Methods:The authors prospectively observed patients with nonsyndromic sagittal synostosis treated with the endoscopic-assisted technique and molding helmet therapy. Wide vertex suturectomy (5cm) and barrel stave osteotomies was used exclusively between 2006 and 2010. Narrow vertex suturectomy (2.5 cm) was used between 2011 and 2012. All patients received 3 dimensional photographs for standardized assessment of head shape preoperatively and at subsequent postoperative evaluations. The data collected included age at operation, blood loss, transfusion rates, operating room times, and cephalic index.
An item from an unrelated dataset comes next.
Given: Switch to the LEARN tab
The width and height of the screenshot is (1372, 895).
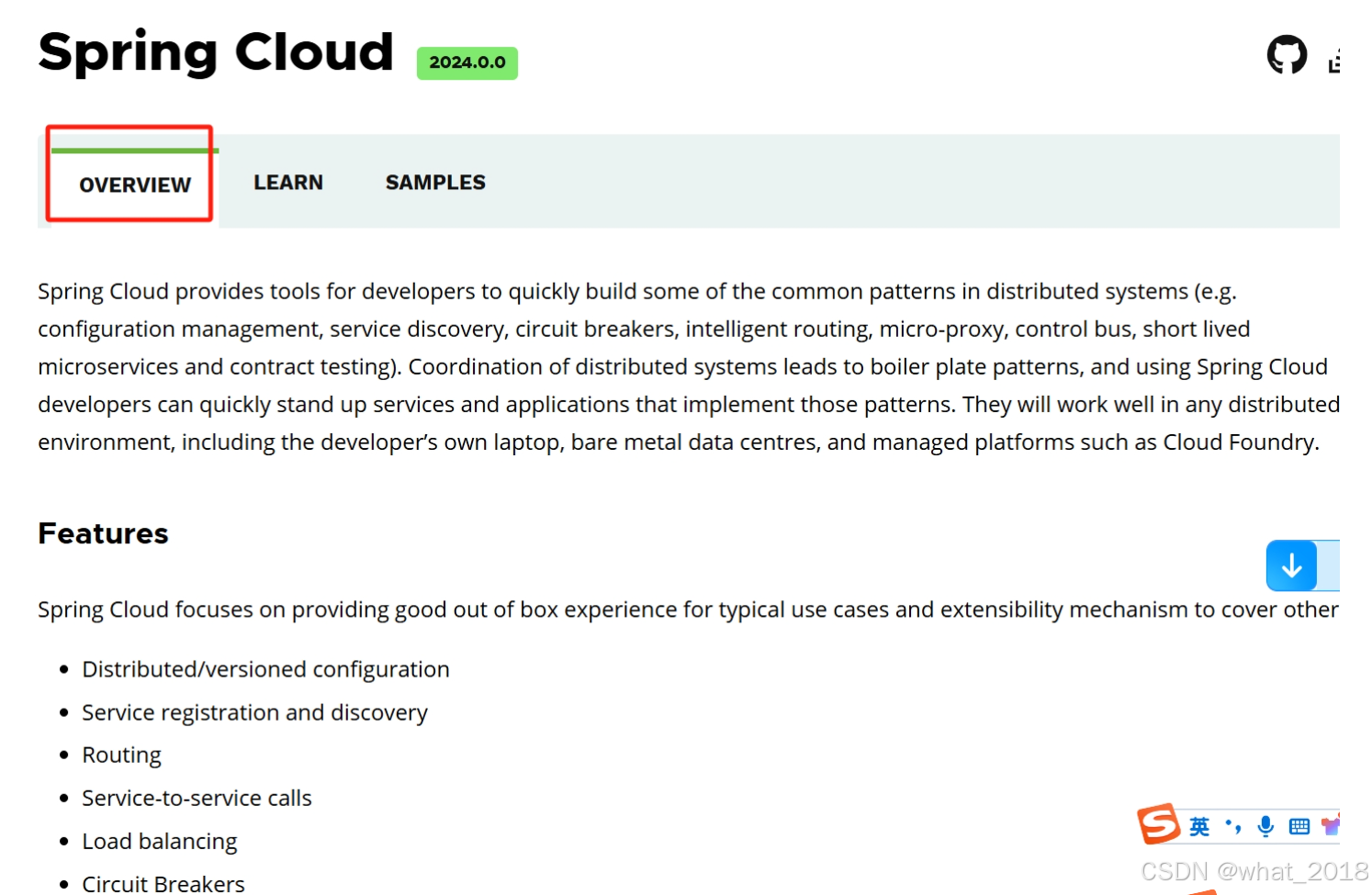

Results:Fifty-six patients (47 wide vertex and barrel stave osteotomies (WV+BSO) and 9 narrow vertex (NV)) with isolated sagittal synostosis were treated by the endoscopic-assisted technique and molding helmet therapy. Mean age at operation and follow-up time was 3.8 and 10 months for NV and 3.6 and 13 months for WV+BSO. Mean operating room time was 68 minutes for the NV group and 88 minutes for the WV+BSO group. The mean blood loss was 31ml for NV with 0% (0 of 9 patients) transfusion rate versus 29 ml and 6.4% (3 of 47 patients) transfusion rate for WV+BSO. The pre- and postoperative cephalic index for the NV technique was 69% and 78% versus 68% and 76% for WV+BSO.
Conclusions: Narrow-vertex suturectomy and molding helmet therapy is effective in the treatment of sagittal synostosis. Avoiding additional barrel stave osteotomies can decrease operating room time and risk of transfusion.